The data file contains N, Z, A, the element, the mass excess (in $keV/c^2$), and the atomic mass (in $u$) for each of 2550 nuclei.

Load the data into a pandas data frame. 

We want to train a model for the binding energies of the nuclei, which isn't provided in the data set. Using the expression(s) above, evaluate the true value of the binding energy for each nucleus in the data set, saving the values to an array or data frame.

### Step 2: Select features and perform feature engineering

Based on the liquid drop model above, select the appropriate features from the provided data and engineer any new features you think will be useful, saving all of the features as columns to a new data frame X. Make sure you don't include anything that shouldn't be a feature.
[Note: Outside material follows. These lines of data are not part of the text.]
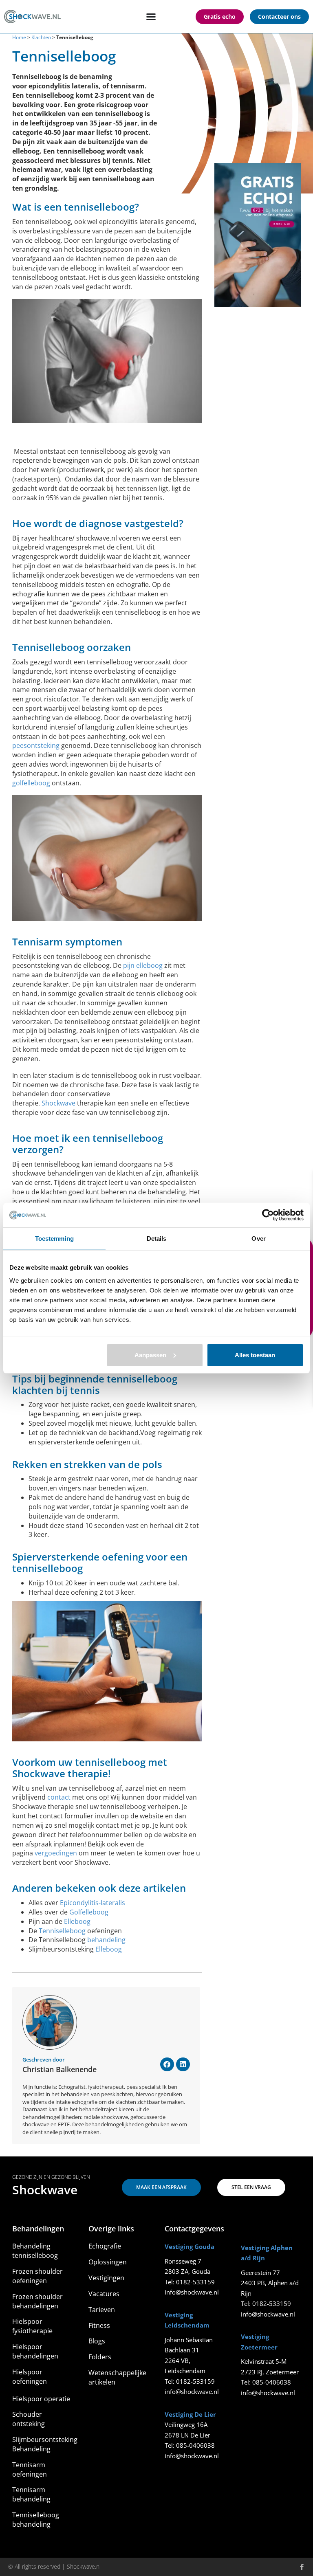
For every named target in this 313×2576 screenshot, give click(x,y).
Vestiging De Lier (190, 2414)
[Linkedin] (183, 2064)
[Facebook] (167, 2064)
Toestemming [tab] (54, 1238)
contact (59, 1797)
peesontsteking (36, 745)
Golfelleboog (88, 1912)
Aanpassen (150, 1354)
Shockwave (58, 1103)
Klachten (41, 37)
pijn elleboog (143, 965)
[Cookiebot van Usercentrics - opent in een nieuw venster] (268, 1215)
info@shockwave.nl (192, 2292)
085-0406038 (195, 2445)
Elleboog (77, 1921)
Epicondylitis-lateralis (92, 1902)
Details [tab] (157, 1238)
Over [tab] (258, 1238)
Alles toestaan (255, 1354)
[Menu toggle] (151, 16)
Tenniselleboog (63, 1930)
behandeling (106, 1939)
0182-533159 (195, 2282)
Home (19, 37)
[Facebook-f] (302, 2567)
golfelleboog (31, 782)
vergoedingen (56, 1852)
You don't need to include a bias feature (1 for all instances), since sk-learn's methods include fitting the y intercept by default.
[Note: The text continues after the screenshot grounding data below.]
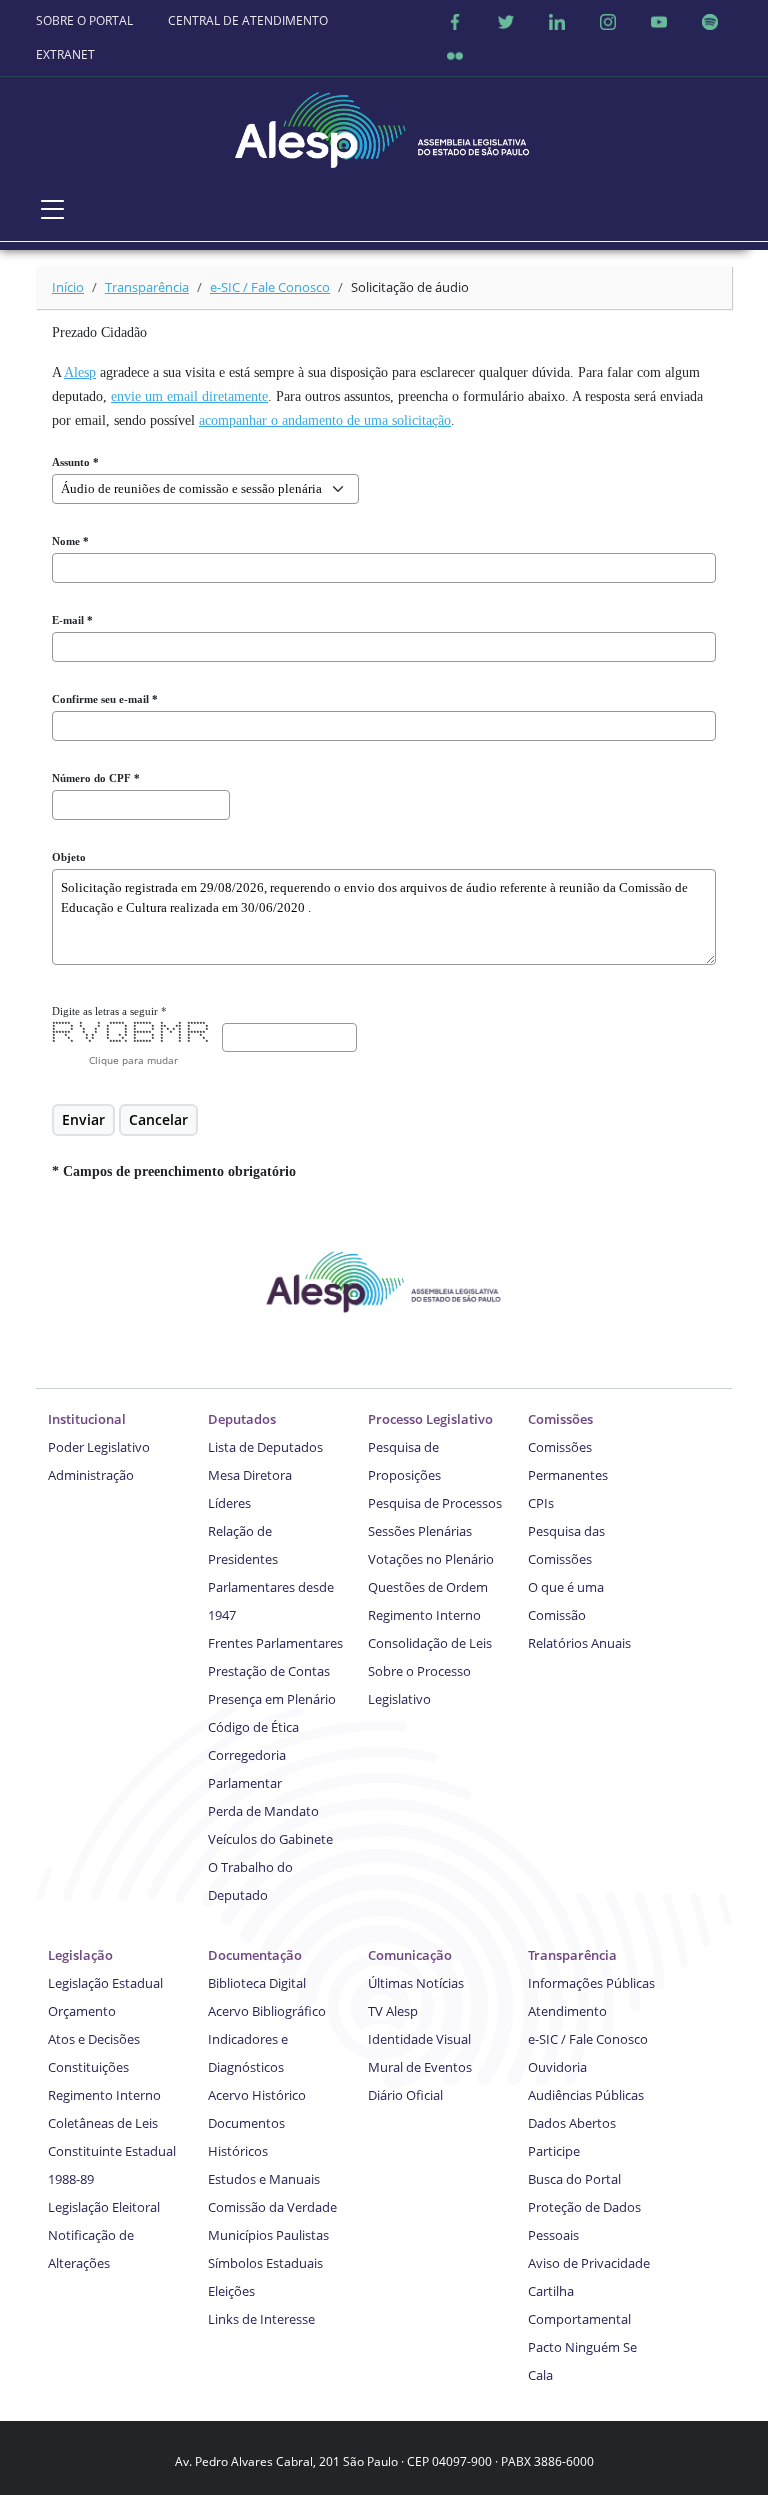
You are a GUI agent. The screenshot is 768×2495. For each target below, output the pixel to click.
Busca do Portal (574, 2179)
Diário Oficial (405, 2095)
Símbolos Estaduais (265, 2263)
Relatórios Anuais (579, 1643)
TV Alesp (393, 2011)
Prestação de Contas (269, 1671)
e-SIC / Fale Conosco (270, 287)
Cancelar (158, 1119)
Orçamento (82, 2011)
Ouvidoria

Explain what features you included and your reasoning.

### Step 3: Blind yourself from some of the data
In addition to our usual cross-validation practices, this time we're going to set aside a subset of the data as a fully blinded sample, pretending that it's a set of new measurements that we're making predictions for. This will help you get used to what it's like using machine learning techniques for "real world" problems, where you have more than just a learning set. 

Using test_train_split, set a random 10% of the instances aside for use as a blinded sample.
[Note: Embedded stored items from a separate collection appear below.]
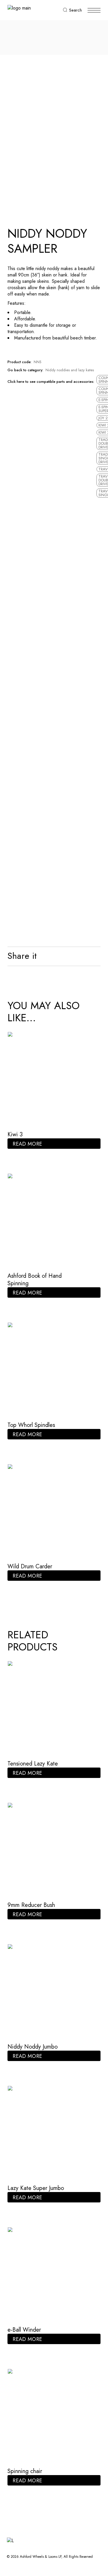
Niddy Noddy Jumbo (32, 2047)
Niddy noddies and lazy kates (70, 370)
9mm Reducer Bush (31, 1905)
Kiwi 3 (15, 1134)
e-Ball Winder (24, 2330)
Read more (27, 1144)
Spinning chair (24, 2471)
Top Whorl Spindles (31, 1425)
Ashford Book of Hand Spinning (34, 1280)
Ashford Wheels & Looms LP (40, 2556)
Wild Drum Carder (29, 1566)
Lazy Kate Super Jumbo (35, 2188)
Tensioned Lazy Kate (32, 1763)
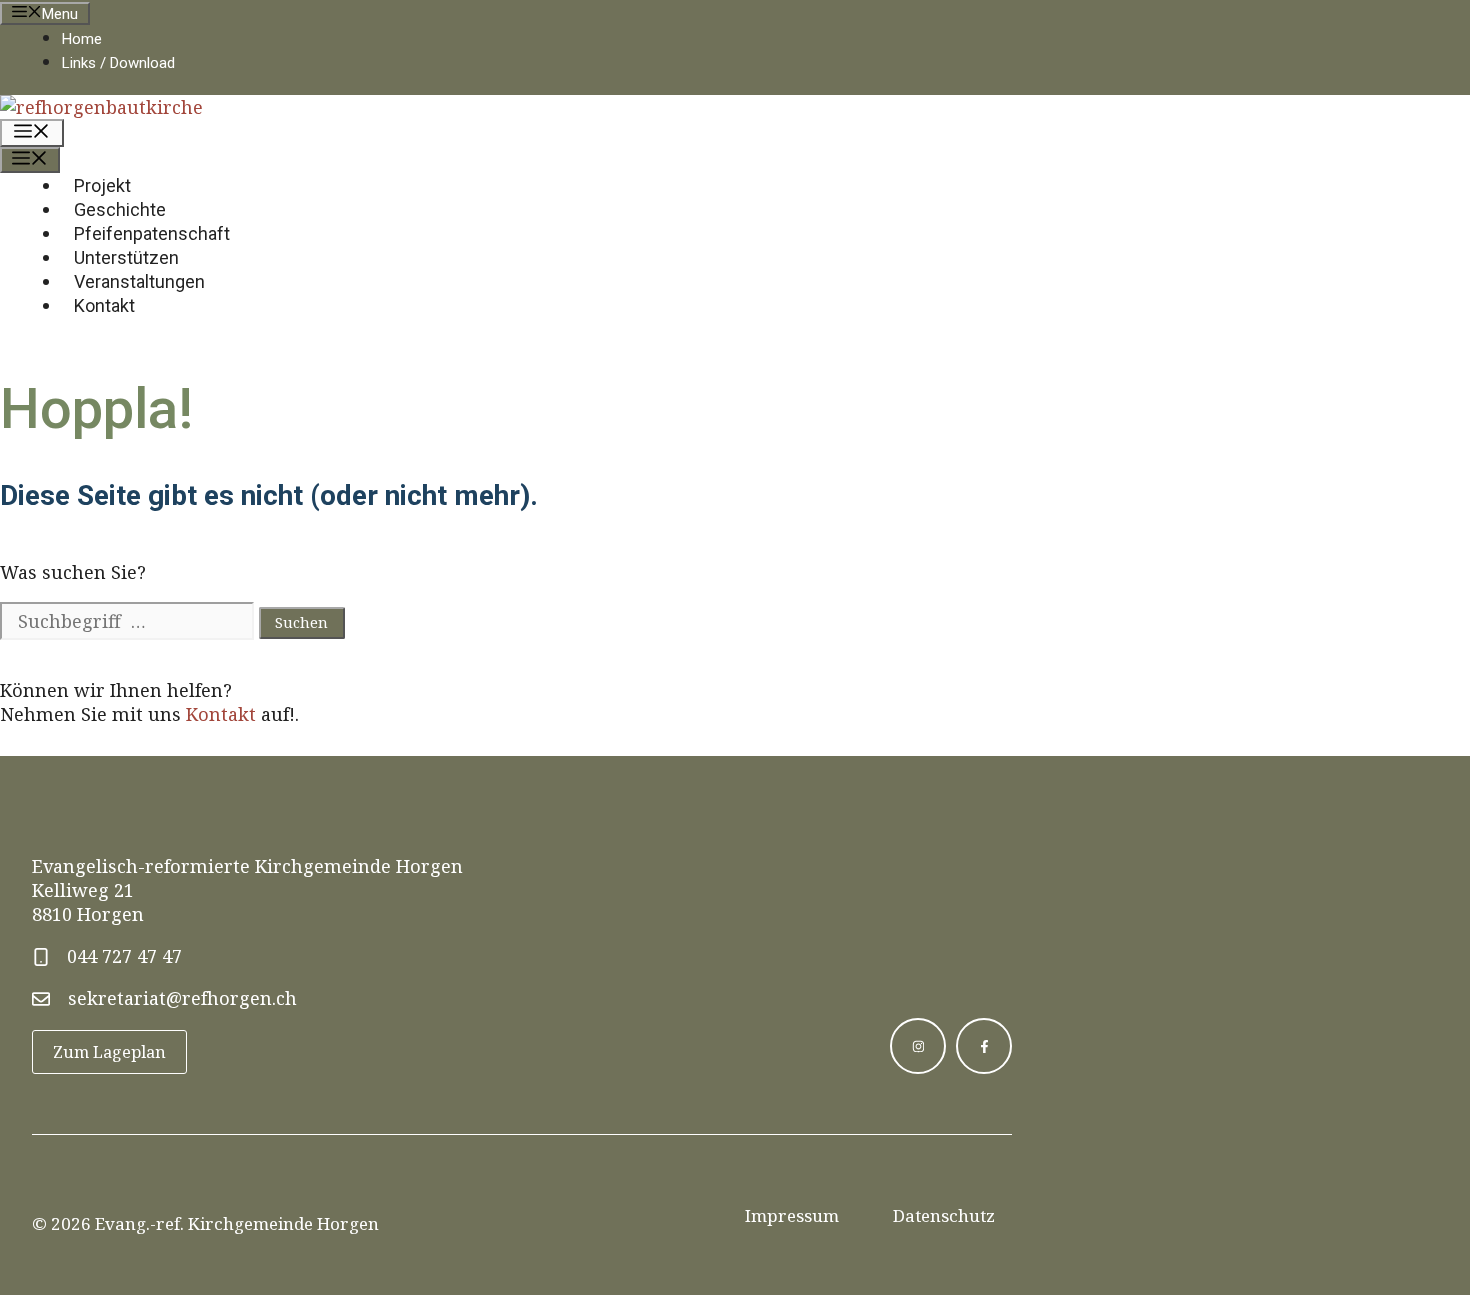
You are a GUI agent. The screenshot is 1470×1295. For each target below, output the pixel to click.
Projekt (102, 185)
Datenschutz (944, 1215)
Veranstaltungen (139, 281)
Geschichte (120, 209)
### Step 4: Train Model #1

Pick an appropriate scoring parameter and train a LinearRegressor model to fit the data, using cross-validation to evaluate the uncertainty of the score.

How does the model perform? Give an appropriate quantitative measure.

### Step 5: Train Model #2

Using the same scoring parameter, train a linear model with ElasticNet regularization. Use nested CV to optimize the $\texttt{l1\_ratio}$ hyperparameter, which adjusts the balance between the L1 and L2 regularization terms.

How does the model perform? Give an appropriate quantitative measure. Did it out-perform the non-regularized model? What was the optimal setting for the regularization hyperparameter? 

### Step 6: Analyze coefficients

Give the coefficients found by each model. Compare them in a bar chart, as we did in Studio 7.


Did regularization drive any of the coefficients to 0?

### Step 7: Make predictions and analyze the results

Apply the trained models to the blinded test data to make predictions of the binding energy for each atom, and compare the results to the true values.

Make the following plots to help you analyze the results:

- A scatter plot of binding energy vs. Z. Include the train and blinded test points, with different colors or markers to distinguish them.  
- A scatter plot of binding energy vs. A. Include the train and blinded test points, with different colors or markers to distinguish them.  
- A scatter plot of the liquid drop model residuals per nucleon (true BE - fit BE)/A vs. Z for the blinded test points, using the results from your best-performing model. 
- A scatter plot of the liquid drop model residuals per nucleon (true BE - fit BE)/A vs. A for the blinded test points, using the results from your best-performing model. 
- A color 2d scatter plot where Z is the y axis, N is the x axis, and color gives the value of the liquid drop model residuals per nucleon (true BE - fit BE)/A for all the instances. The inspiration here is the chart of the nuclides found at https://www.nndc.bnl.gov/nudat3/, where you can select "BE-LDM Fit/A" to plot these residuals for each nucleus, or this example on Wikipedia (https://en.wikipedia.org/wiki/Semi-empirical_mass_formula#/media/File:Semi-empirical_mass_formula_discrepancy.png). Their residuals won't agree with yours, since that fit includes an extra pairing interaction term that we didn't include. 


Do you notice a trend in the residuals as a function of either Z or A? Any other trends/features you noticed?